Als we niet te dicht bij komen, blijft ze nieuwsgierig kijken en rent ze niet meer weg. Daar zit een tweede leerpunt van rizomatisch denken: werk aan het vertrouwen. Zonder vertrouwen krijg je de sleutel niet in het slot, dan laat het andere element zijn grens niet los.

En er was nog een derde leerpunt: ga niet te hard en reken op terugval. Na een paar dagen werd Dora steeds losser, begon ze te miauwen en te spinnen en aan de deur te krabben. Ze wil naar buiten, dachten wij, en opgewekt lieten we haar los in het grote huis. Als ze met Mia zou connecten, dan kon ze van haar aangepast gedrag leren hoe je op een ander nivo ook een rizoom kan opbouwen met mensen. Ons dus.

Mia onze oude kat keek een tijd lang graag door de brievenbus naar buiten.

Helaas bleek onze oude sociale kat toch minder sociaal dan gedacht. Mia schrok zich een apekool van de kitten: wat was dat nou, een nieuwe kat in haar huis dat ze eindelijk helemaal voor haar zelf had? Dat ze altijd de underdog was geweest, moesten we niet verwarren met sociaal gedrag, zo bleek al gauw. Al blazend betrokken beide dames een stelling en weigerden iets toe te geven, laat staan een grens open te stellen. Als het rizoom faalt, ligt de boom op de loer. Er zat niets anders op dan gebruik te maken van onze macht en beide katten voorlopig weer op hun eigen territorium te zetten. Het is wachten op een nieuwe poging.

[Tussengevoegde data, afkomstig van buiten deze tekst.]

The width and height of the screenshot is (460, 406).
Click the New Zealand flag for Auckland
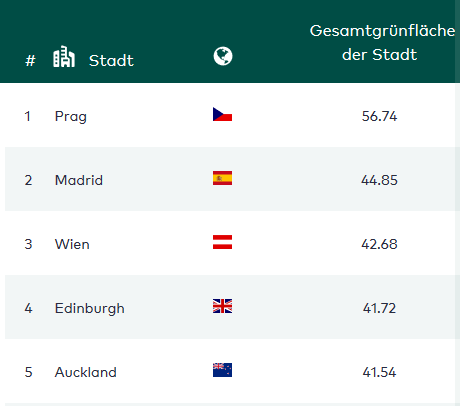pos(222,370)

Van kat en vliegtuig; 19 maart 2014

Het was nooit de bedoeling om een katje in huis te nemen om er inspiratie voor een blog over brandweer en crisismanagement uit te halen, maar als het dan eenmaal zo ver is moet je de kans gewoon pakken. Zodoende schreven we in het vorige blog van Dora Deleuze over aansluiting vinden bij de ander, vertrouwen geven en rekening houden met terugval. Gebaseerd op rizomatisch werken met de kat. Inmiddels zijn we twee weken verder en zijn er weer nieuwe observaties te rapporteren.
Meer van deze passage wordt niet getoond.